Bilim adamları, Tucson’daki Kitt Peak Ulusal Gözlemevi’ndeki teleskoptan alınan görüntülerin ay yüzeyinin su buzundan oluştuğunu ortaya çıkardığı 1970’lerin başından beri Europa’ya yakından bakmak istiyorlardı. NASA’nın Voyager 1 ve Voyager 2 uzay araçlarının 1979’da yaptığı ziyaretler, ayın aktif olduğunu öne sürdü ve 1995’teki Galileo misyonu, bazı bilimsel modellerin öngördüğü gibi, Europa’nın bir yeraltı okyanusuna sahip olduğunu doğruladı.

Europa’nın potansiyel yaşanabilirliğine ilişkin spekülasyonlar, Dünya’daki bir keşifle de destek buldu: okyanus tabanındaki magma yakıtlı hidrotermal menfezlerin yakınında yaşayan bir dizi beklenmedik organizma.

Europa Clipper’ın topladığı veriler, bilim adamlarının buzlu ayın gerçekten de olabileceğini düşündükleri başlıca eksobiyoloji adayı olup olmadığını belirlemelerine yardımcı olacak.

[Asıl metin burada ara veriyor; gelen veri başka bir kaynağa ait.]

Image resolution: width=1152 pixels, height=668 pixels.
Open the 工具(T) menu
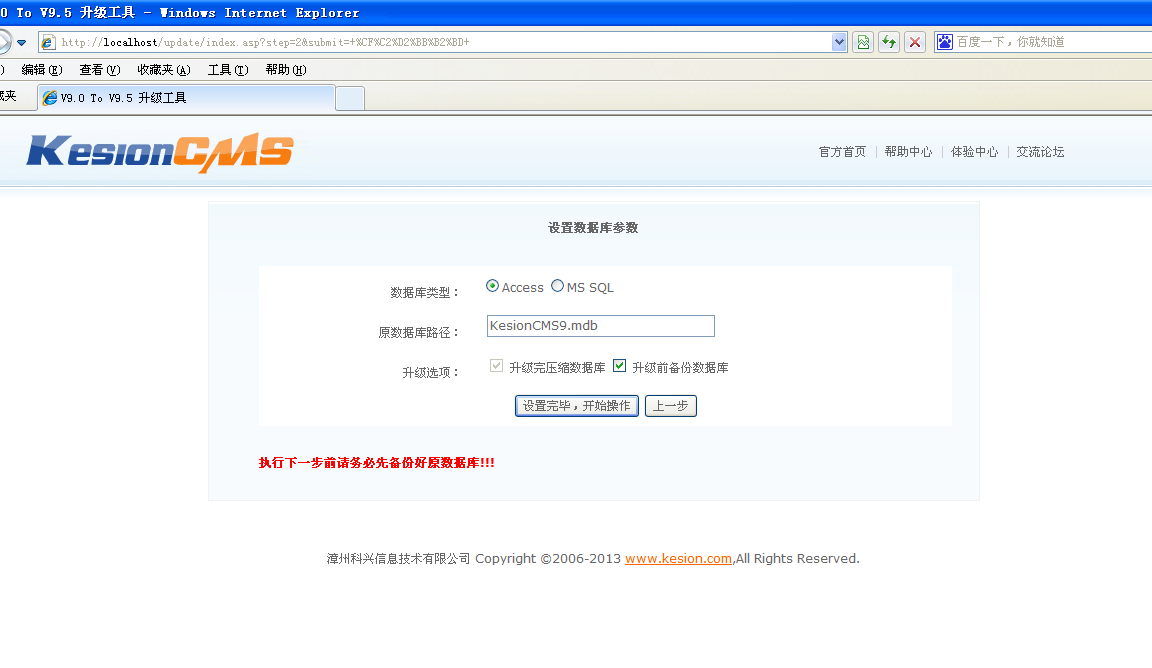226,69
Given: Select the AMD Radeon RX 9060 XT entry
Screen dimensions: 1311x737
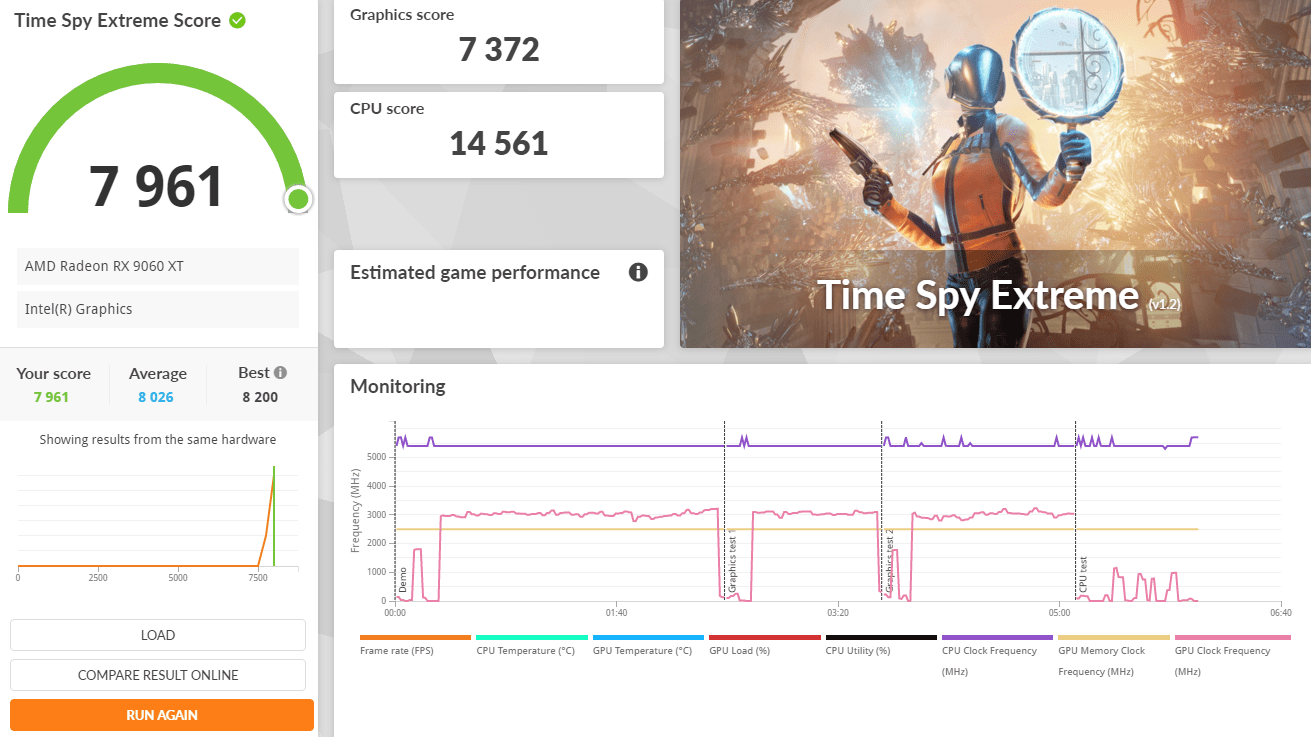Looking at the screenshot, I should click(x=158, y=267).
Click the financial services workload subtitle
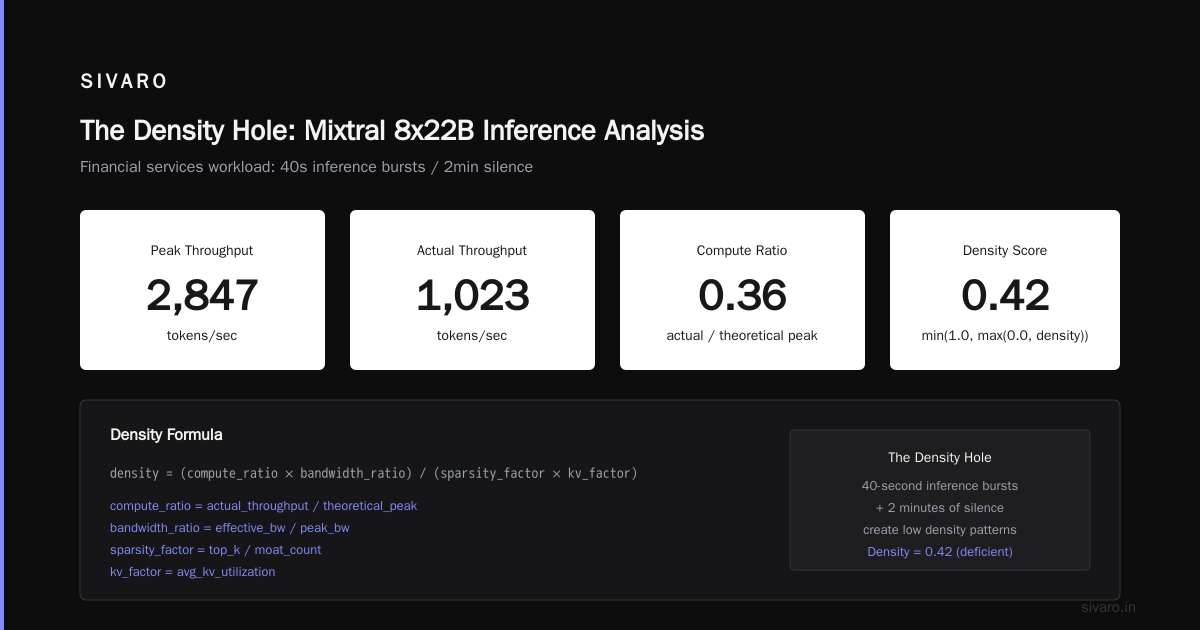 tap(306, 167)
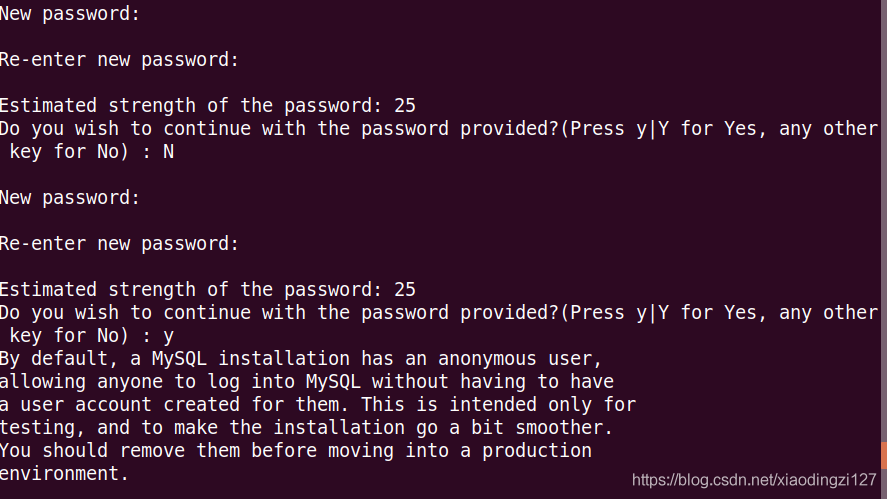Click the line starting 'allowing anyone to log into MySQL'
This screenshot has width=887, height=499.
pyautogui.click(x=307, y=382)
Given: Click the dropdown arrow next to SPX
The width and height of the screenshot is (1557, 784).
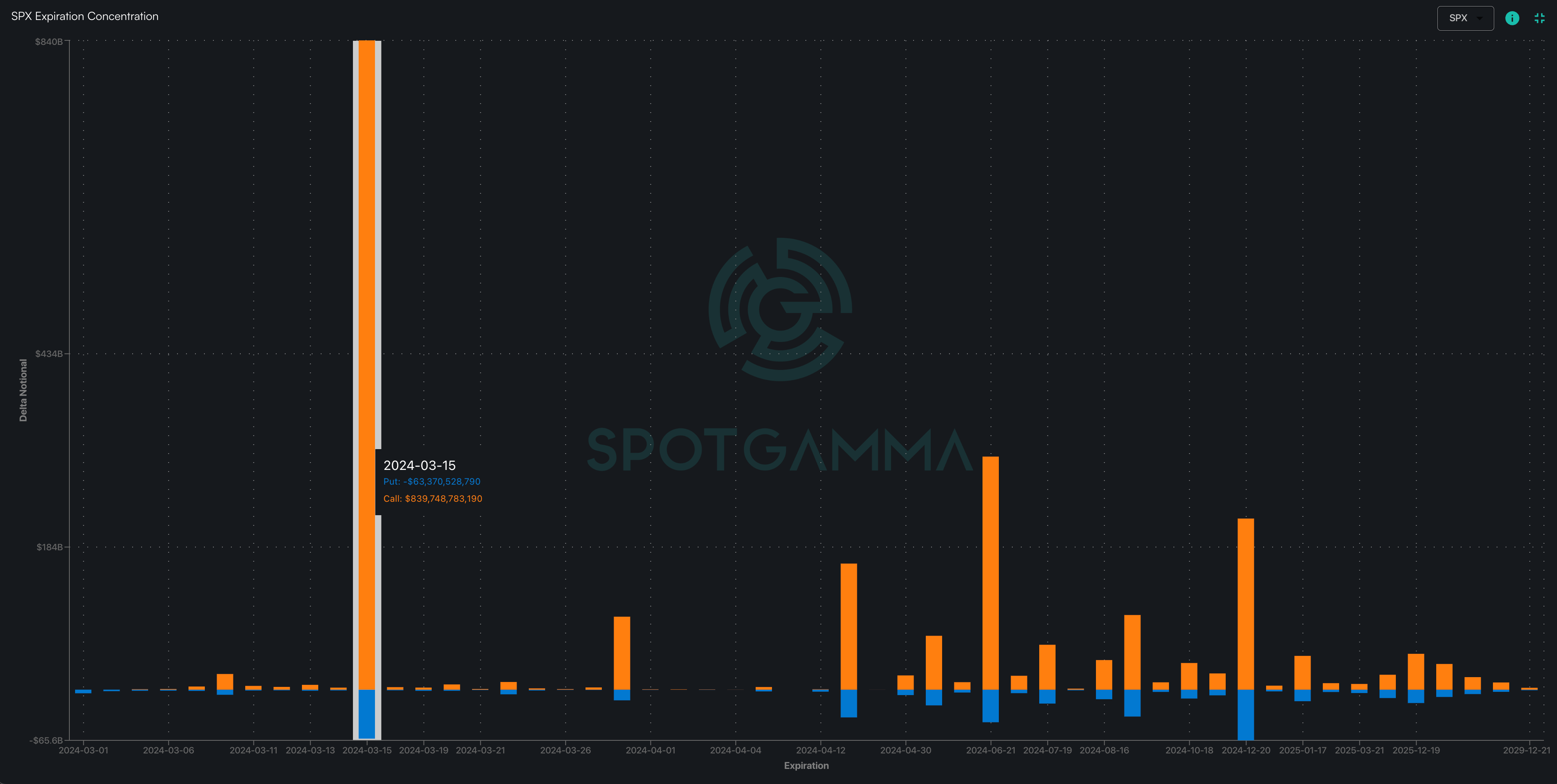Looking at the screenshot, I should click(x=1479, y=18).
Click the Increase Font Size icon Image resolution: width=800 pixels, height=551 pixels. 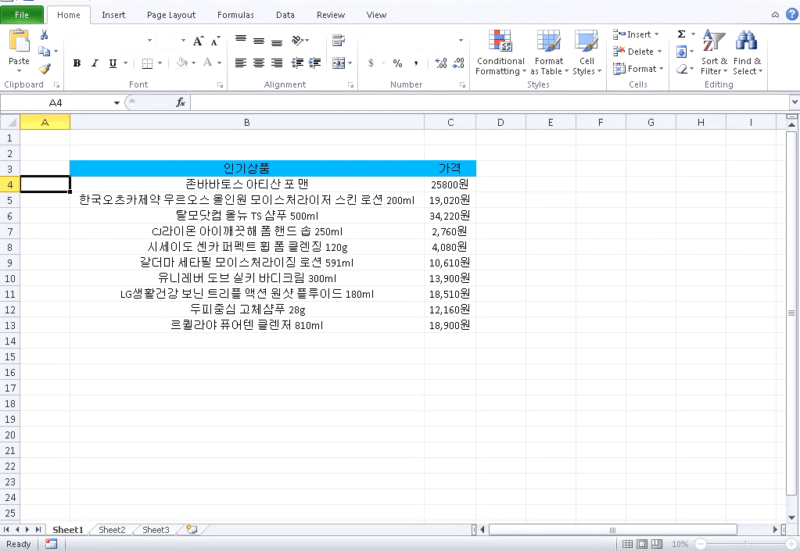[198, 41]
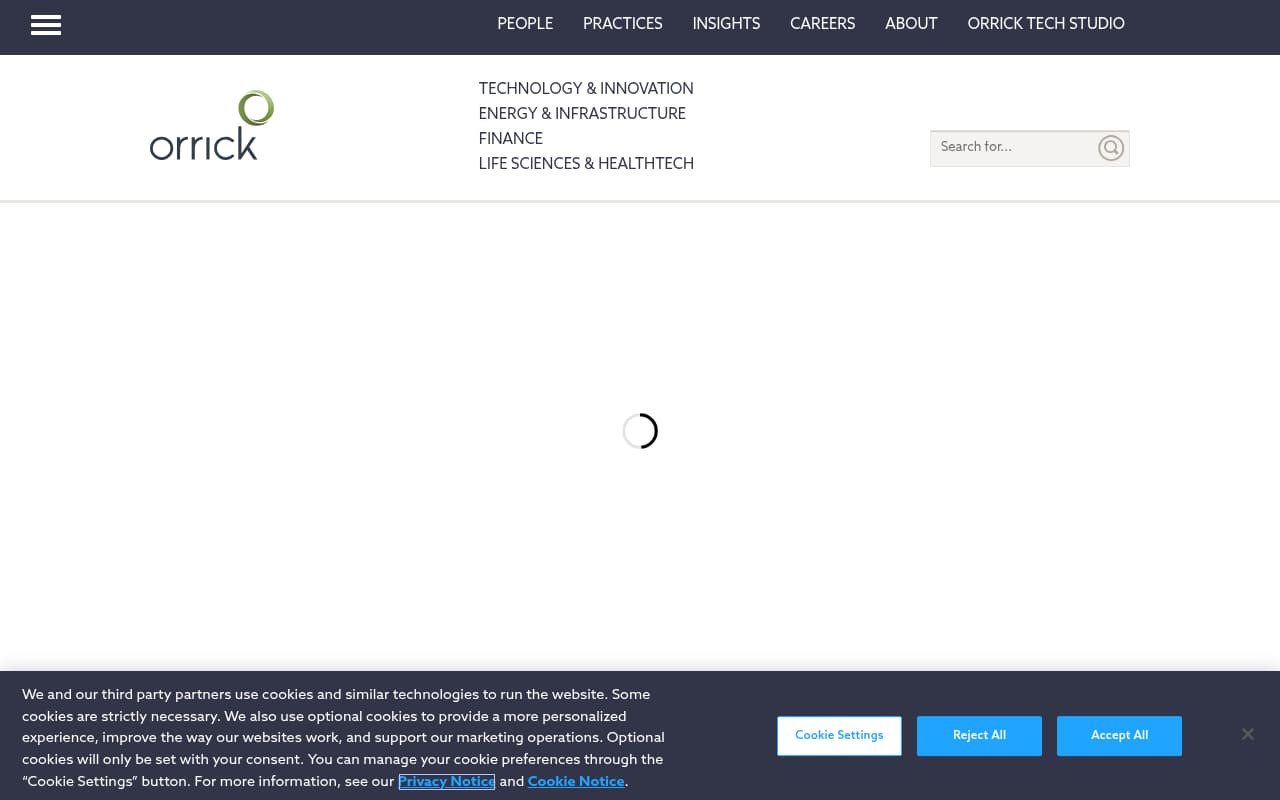The width and height of the screenshot is (1280, 800).
Task: Navigate to the ABOUT section
Action: coord(911,24)
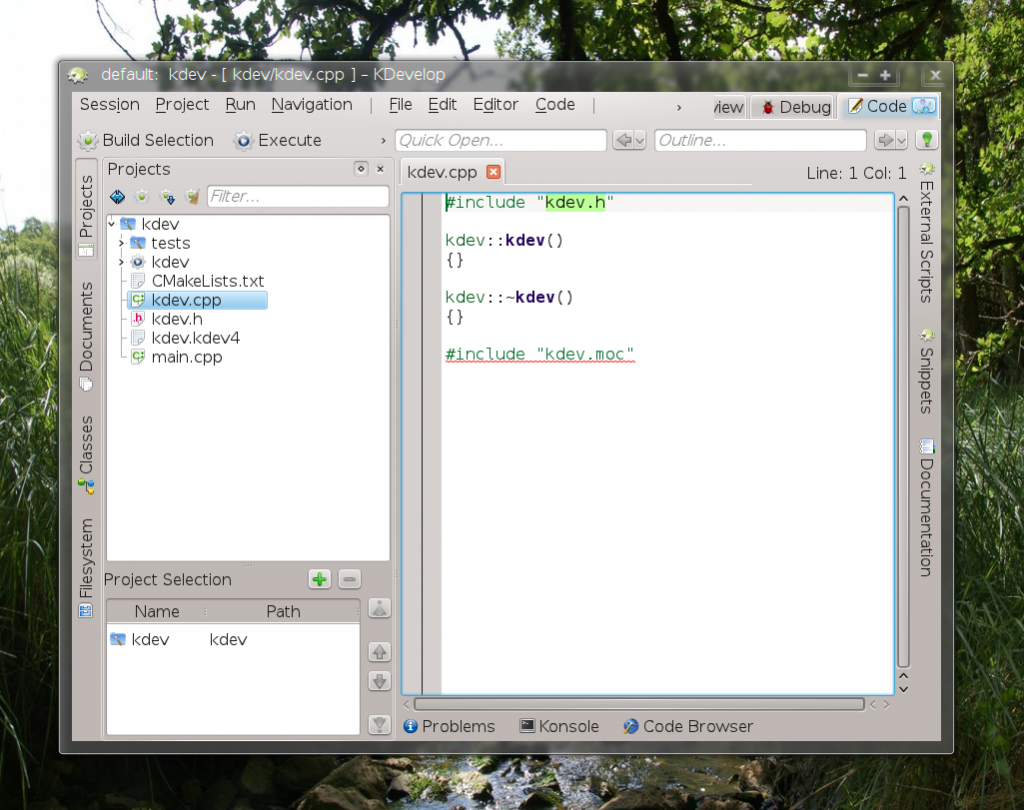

Phillips, “Bu görev zorludur” dedi. “Avrupa, yalnızca kendi güneş sistemimizin yaşanabilirliğini anlamanın değil, aynı zamanda yaşanabilir bölgenin tanımını potansiyel olarak genişletmenin de anahtarıdır.”

Geleneksel olarak yaşanabilir bölge, bir gezegenin suyu yüzeyinde sıvı halde tutmak için doğru miktarda enerji aldığı bir yıldızın etrafındaki bölge olarak düşünülür. Europa, bu enerjiyi Güneş’ten alamayacak kadar uzakta, ancak belki de Jüpiter’in yerçekiminin itme ve çekme kuvveti bunu sağlayabilir.

Phillips, “Avrupa’da yaşanabilir ortamlar varsa, bunun evrendeki yaşam olasılığı üzerinde derin etkileri olabilir” dedi.

2023 Los Angeles Times.

Tribune Content Agency, LLC tarafından dağıtılmaktadır.

Alıntı: NASA’nın Europa Clipper’ı Jüpiter’in düşman uydusuna (2023, 18 Ekim) yaptığı yolculukta nasıl hayatta kalacak? 18 Ekim 2023 tarihinde https://phys.org/news/2023-10-nasa-europa-clipper-survive-jupiter.html adresinden alınmıştır.

Bu belge telif haklarına tabidir. Özel çalışma veya araştırma amacıyla yapılan her türlü adil işlem dışında, yazılı izin alınmadan hiçbir kısmı çoğaltılamaz. İçerik yalnızca bilgilendirme amaçlı sağlanmıştır.